Tuesday, March 22, 2016

Sacred Woman Time

My family is here! I feel so grateful to be hosting my mom, grandma, and youth minister from home in London this week. They arrived in London on Friday, and we immediately hit the ground running. We have continued my quest to find the yummiest of each cultural food in London (so far we have had Spanish tapas, Italian pizza, Chinese dim sum, English fish ‘n chips, Egyptian lentils, and Indian naan), toured Westminster Abbey, visited a couple markets and museums, shared High Tea, and watched Beautiful the musical.


Planning this trip was different from any other vacation I have adventured on with my family before. This is the first time I have hosted any of my family members in a place that is solely “mine.” Hosting family at Notre Dame is always incredibly special because it is my home and because it is a sacred family space: my parents met, got engaged, and were married on the Notre Dame campus and my brothers and I grew up visiting for my mom’s band reunion football games.
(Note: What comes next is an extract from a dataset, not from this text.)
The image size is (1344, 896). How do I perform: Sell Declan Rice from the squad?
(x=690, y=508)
Campus is a home on so many levels for me, one being that it makes me so happy to imagine my parents and so many other members of the Notre Dame family going before those of us there now.

London is another story: none of my family members have lived here before. There is no set path laid before me: there are a thousand ways to get to any one destination. Everything I have the privilege of showing my mom, grandma and youth minister is, in a sense, my own. Thus, while planning the trip, I was largely in charge of picking activities out for our itinerary. This was an entirely new experience for me, as my mom is the master planner for our family. And though she did a huge amount of planning and organization in order to pull this trip off, she allowed me to design a pilgrimage of sorts through London to show her my new home. She, my grandma, and my youth minister – three of my biggest role models – handed over the role of leader to me this week. What an empowering gift.
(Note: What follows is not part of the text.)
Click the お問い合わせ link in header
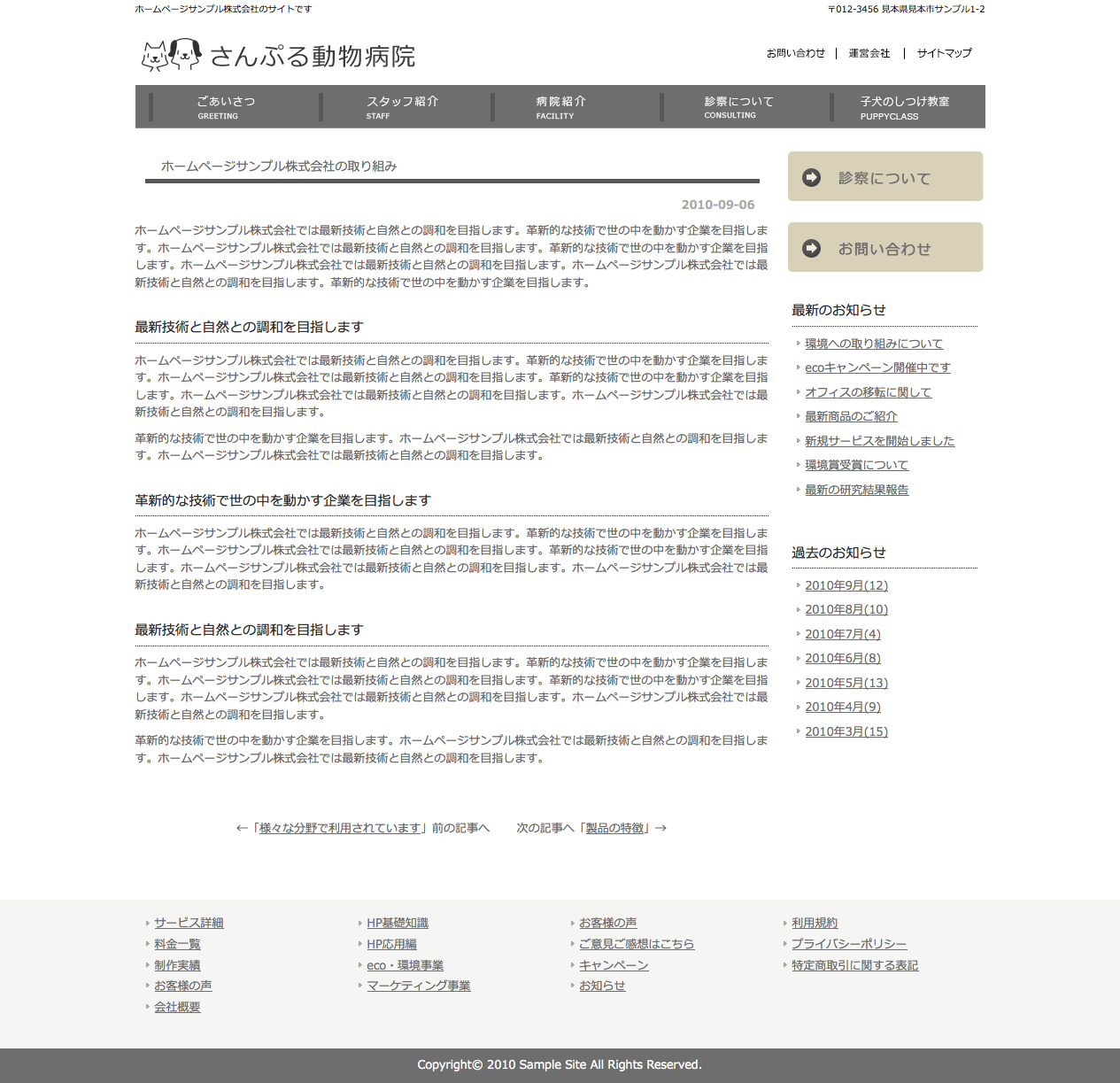point(795,53)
My guests are here for five days and then we will all head to Rome for the Holy Week pilgrimage organized by Notre Dame’s Campus Ministry. I had anticipated that our time in London would be highly touristy and filled up with seeing my favorite spots in the city and that Rome would be our time for spiritual pilgrimage. But one of my favorite things we have done in London so far has been something rather unrelated to the (wonderful) typical touristy activities we have engaged in: beginning our pilgrimage here.

On Saturday, we traveled through the Holy Door at Westminster Cathedral, the Mother Church for Roman Catholics in England and Wales. Sunday, we attended Palm Sunday Mass to kick off Holy Week at St. Patrick’s Church in SoHo, the church I have come to call my London parish. Again, we processed through a Holy Door there. We have blessed our food with a prayer very special to my family at every meal, including those we have shared with my friends. We have said night prayer at Westminster Abbey and in the chapel of my dorm with several friends from the London program.


Holy Door at Westminster Cathedral
Participating in these things with my mom, grandma, and youth minister has emphasized a very important, very timely reminder just before we head to Rome: pilgrimages are just as internal they are external. Our special time in London has begun to prepare us internally for our encounter with Christ in Rome on Easter morning. And over the next several days, as we continue journeying through Holy Week, everything we encounter will further this preparation.

Tomorrow, we head to Rome. I can hardly wait to experience Italy for the first time and to taste its world-famous gelato. But even more so, I am looking forward to making a pilgrimage to one of the most important places in the Catholic faith with three of the most important women in my life.